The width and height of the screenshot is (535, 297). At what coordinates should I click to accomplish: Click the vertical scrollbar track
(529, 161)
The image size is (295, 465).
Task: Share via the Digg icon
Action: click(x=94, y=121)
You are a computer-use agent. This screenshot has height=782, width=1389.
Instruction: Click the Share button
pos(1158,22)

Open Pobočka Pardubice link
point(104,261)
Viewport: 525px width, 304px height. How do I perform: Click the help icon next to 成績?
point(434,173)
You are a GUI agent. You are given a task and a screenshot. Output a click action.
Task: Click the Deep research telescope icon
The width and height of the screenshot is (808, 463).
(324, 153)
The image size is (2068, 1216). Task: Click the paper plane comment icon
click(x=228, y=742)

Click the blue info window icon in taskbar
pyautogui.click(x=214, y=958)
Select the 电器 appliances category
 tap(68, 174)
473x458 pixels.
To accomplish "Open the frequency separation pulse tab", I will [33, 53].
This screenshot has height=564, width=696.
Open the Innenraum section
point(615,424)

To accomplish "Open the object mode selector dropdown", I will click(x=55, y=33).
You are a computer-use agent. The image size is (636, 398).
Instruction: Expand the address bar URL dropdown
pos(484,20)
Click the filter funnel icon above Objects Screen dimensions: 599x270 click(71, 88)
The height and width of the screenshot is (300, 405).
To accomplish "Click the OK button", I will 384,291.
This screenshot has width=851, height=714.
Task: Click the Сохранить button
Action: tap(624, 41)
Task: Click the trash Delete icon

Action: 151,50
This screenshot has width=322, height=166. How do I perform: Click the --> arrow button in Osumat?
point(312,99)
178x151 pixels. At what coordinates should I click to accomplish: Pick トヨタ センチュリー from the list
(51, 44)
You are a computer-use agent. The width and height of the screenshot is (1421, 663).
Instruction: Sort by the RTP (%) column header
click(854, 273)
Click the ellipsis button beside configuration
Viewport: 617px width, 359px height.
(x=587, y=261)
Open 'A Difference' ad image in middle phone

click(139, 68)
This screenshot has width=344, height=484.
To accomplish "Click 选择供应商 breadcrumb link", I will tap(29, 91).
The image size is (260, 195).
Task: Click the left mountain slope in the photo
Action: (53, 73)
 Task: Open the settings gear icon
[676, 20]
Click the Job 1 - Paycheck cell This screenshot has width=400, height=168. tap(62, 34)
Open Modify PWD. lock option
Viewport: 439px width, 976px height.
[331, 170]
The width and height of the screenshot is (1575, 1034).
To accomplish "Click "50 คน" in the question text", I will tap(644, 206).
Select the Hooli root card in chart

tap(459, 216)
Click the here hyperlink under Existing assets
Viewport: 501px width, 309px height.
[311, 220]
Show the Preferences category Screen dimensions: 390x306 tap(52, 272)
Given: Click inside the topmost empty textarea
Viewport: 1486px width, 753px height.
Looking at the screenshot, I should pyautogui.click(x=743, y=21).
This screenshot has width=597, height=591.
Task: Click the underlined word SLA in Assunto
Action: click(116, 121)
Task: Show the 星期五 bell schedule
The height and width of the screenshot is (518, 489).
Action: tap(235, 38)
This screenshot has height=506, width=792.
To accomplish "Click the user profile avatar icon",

Short exercise:
Reproduce, unchanged, everything from the first of the lines above down to the line containing "Action: click(x=94, y=121)", including that line.

Written response:
The width and height of the screenshot is (535, 297). At what coordinates should I click to accomplish: Click the vertical scrollbar track
(529, 161)
The image size is (295, 465).
Task: Share via the Digg icon
Action: click(x=94, y=121)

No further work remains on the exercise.